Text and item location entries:
* Begin *

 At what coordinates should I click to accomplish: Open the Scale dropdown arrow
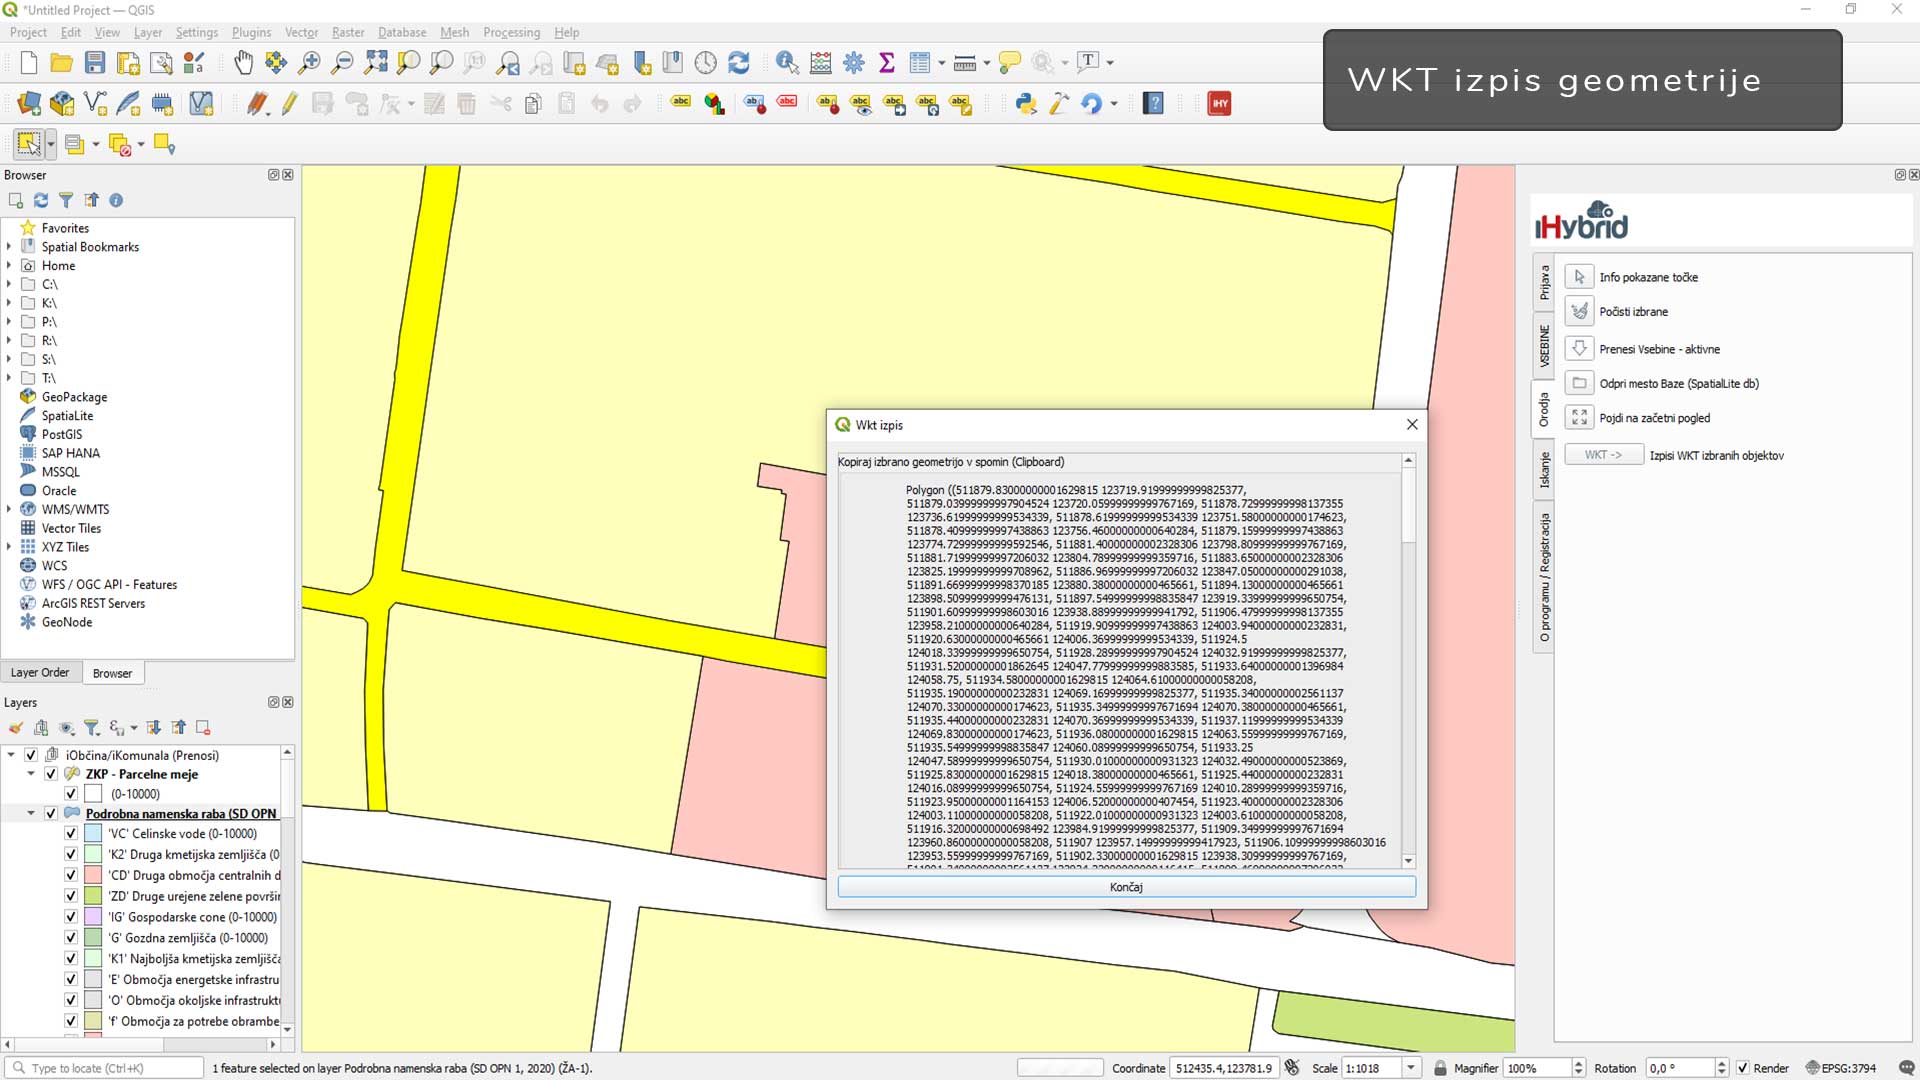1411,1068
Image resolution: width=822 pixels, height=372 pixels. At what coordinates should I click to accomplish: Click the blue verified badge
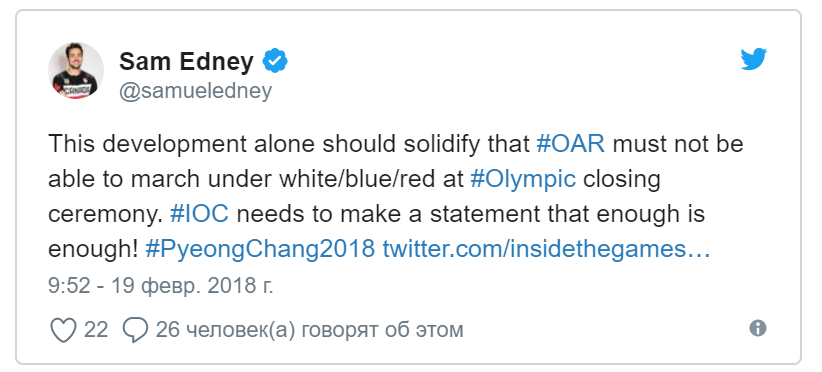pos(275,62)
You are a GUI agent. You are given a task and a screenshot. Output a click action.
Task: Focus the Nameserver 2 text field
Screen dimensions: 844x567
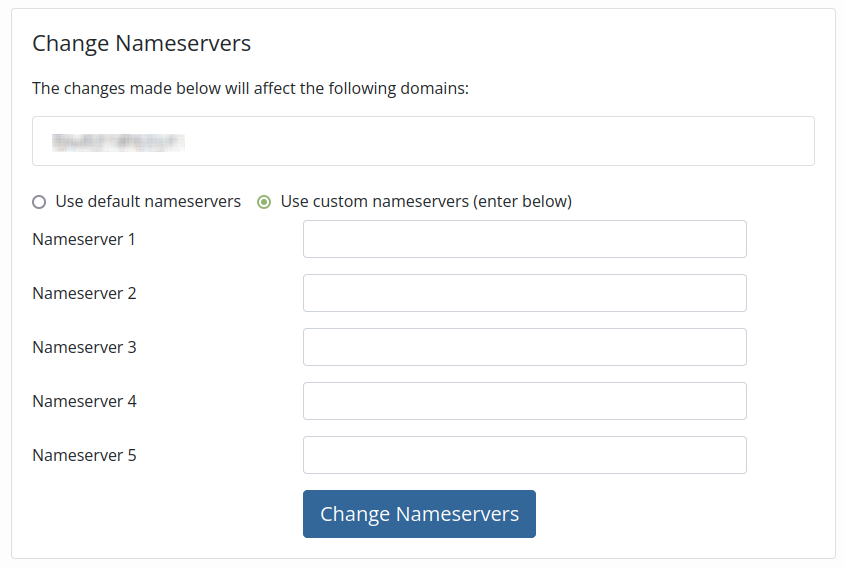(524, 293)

* End *

# What to produce:
Rewrite every line of the listing above with "coordinates" swapped for "position" and nothing else changed. Don't include the pictures in your answer.

# Exercise answer:
 At what position should I click to accomplish: Open the Scale dropdown arrow
1411,1068
Image resolution: width=822 pixels, height=372 pixels. At what position should I click to accomplish: Click the blue verified badge
pos(275,62)
You are a GUI agent. You are given a task and a screenshot. Output a click action.
Task: Focus the Nameserver 2 text field
Screen dimensions: 844x567
(524, 293)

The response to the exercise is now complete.